## Exercise brief
The complete set of records should be given again verbatim.

## Dataset records
---------------

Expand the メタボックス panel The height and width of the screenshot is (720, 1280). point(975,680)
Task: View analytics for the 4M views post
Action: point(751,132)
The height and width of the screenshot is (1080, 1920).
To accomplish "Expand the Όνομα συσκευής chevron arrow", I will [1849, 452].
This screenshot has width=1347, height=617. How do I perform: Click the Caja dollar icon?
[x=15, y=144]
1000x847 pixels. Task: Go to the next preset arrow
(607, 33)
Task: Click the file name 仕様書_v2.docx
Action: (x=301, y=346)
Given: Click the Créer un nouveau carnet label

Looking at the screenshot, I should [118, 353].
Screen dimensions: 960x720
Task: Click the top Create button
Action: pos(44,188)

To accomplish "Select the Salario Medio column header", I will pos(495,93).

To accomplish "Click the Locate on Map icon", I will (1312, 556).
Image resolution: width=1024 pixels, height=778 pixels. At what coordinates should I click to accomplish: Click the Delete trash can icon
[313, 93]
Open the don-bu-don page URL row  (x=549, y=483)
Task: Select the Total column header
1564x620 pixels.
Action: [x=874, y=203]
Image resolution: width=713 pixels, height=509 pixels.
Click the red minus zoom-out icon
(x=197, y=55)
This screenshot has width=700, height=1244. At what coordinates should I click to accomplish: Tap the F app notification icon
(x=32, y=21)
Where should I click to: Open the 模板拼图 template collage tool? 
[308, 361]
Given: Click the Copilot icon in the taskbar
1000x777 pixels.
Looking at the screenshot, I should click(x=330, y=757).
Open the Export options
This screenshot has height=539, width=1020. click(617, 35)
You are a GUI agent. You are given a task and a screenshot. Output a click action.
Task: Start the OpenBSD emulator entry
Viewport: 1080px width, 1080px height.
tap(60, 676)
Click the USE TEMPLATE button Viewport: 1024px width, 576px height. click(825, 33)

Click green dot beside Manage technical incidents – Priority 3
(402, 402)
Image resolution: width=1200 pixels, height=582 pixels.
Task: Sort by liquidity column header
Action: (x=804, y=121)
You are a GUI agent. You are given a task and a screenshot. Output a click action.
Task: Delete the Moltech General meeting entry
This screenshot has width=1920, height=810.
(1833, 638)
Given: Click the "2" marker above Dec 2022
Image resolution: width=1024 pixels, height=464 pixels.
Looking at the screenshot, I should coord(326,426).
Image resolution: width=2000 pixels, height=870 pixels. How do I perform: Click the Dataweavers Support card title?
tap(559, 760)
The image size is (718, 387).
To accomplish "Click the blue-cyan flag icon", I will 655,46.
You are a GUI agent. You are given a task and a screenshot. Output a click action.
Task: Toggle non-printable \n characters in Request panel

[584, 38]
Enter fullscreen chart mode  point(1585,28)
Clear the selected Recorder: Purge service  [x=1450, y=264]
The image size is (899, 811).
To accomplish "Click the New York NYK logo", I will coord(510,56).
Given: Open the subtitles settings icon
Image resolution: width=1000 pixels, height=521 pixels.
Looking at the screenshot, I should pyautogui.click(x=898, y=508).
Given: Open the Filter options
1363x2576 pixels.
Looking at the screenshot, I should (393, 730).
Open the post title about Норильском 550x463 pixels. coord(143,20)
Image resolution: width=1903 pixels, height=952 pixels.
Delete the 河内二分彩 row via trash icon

---------------

## Expected answer
Expand the メタボックス panel The height and width of the screenshot is (720, 1280). point(975,680)
Task: View analytics for the 4M views post
Action: point(751,132)
The height and width of the screenshot is (1080, 1920).
To accomplish "Expand the Όνομα συσκευής chevron arrow", I will [1849, 452].
This screenshot has width=1347, height=617. How do I perform: Click the Caja dollar icon?
[x=15, y=144]
1000x847 pixels. Task: Go to the next preset arrow
(607, 33)
Task: Click the file name 仕様書_v2.docx
Action: (x=301, y=346)
Given: Click the Créer un nouveau carnet label

Looking at the screenshot, I should [118, 353].
Screen dimensions: 960x720
Task: Click the top Create button
Action: pos(44,188)

To accomplish "Select the Salario Medio column header", I will pos(495,93).

To accomplish "Click the Locate on Map icon", I will (1312, 556).
Image resolution: width=1024 pixels, height=778 pixels. At what coordinates should I click to accomplish: Click the Delete trash can icon
[313, 93]
Open the don-bu-don page URL row  (x=549, y=483)
Task: Select the Total column header
1564x620 pixels.
Action: [x=874, y=203]
Image resolution: width=713 pixels, height=509 pixels.
Click the red minus zoom-out icon
(x=197, y=55)
This screenshot has width=700, height=1244. At what coordinates should I click to accomplish: Tap the F app notification icon
(x=32, y=21)
Where should I click to: Open the 模板拼图 template collage tool? 
[308, 361]
Given: Click the Copilot icon in the taskbar
1000x777 pixels.
Looking at the screenshot, I should click(x=330, y=757).
Open the Export options
This screenshot has height=539, width=1020. click(617, 35)
You are a GUI agent. You are given a task and a screenshot. Output a click action.
Task: Start the OpenBSD emulator entry
Viewport: 1080px width, 1080px height.
tap(60, 676)
Click the USE TEMPLATE button Viewport: 1024px width, 576px height. click(825, 33)

Click green dot beside Manage technical incidents – Priority 3
(402, 402)
Image resolution: width=1200 pixels, height=582 pixels.
Task: Sort by liquidity column header
Action: (x=804, y=121)
You are a GUI agent. You are given a task and a screenshot. Output a click action.
Task: Delete the Moltech General meeting entry
This screenshot has width=1920, height=810.
(1833, 638)
Given: Click the "2" marker above Dec 2022
Image resolution: width=1024 pixels, height=464 pixels.
Looking at the screenshot, I should coord(326,426).
Image resolution: width=2000 pixels, height=870 pixels. How do I perform: Click the Dataweavers Support card title?
tap(559, 760)
The image size is (718, 387).
To accomplish "Click the blue-cyan flag icon", I will 655,46.
You are a GUI agent. You are given a task and a screenshot. Output a click action.
Task: Toggle non-printable \n characters in Request panel

[584, 38]
Enter fullscreen chart mode  point(1585,28)
Clear the selected Recorder: Purge service  [x=1450, y=264]
The image size is (899, 811).
To accomplish "Click the New York NYK logo", I will coord(510,56).
Given: Open the subtitles settings icon
Image resolution: width=1000 pixels, height=521 pixels.
Looking at the screenshot, I should pyautogui.click(x=898, y=508).
Given: Open the Filter options
1363x2576 pixels.
Looking at the screenshot, I should (393, 730).
Open the post title about Норильском 550x463 pixels. coord(143,20)
Image resolution: width=1903 pixels, height=952 pixels.
Delete the 河内二分彩 row via trash icon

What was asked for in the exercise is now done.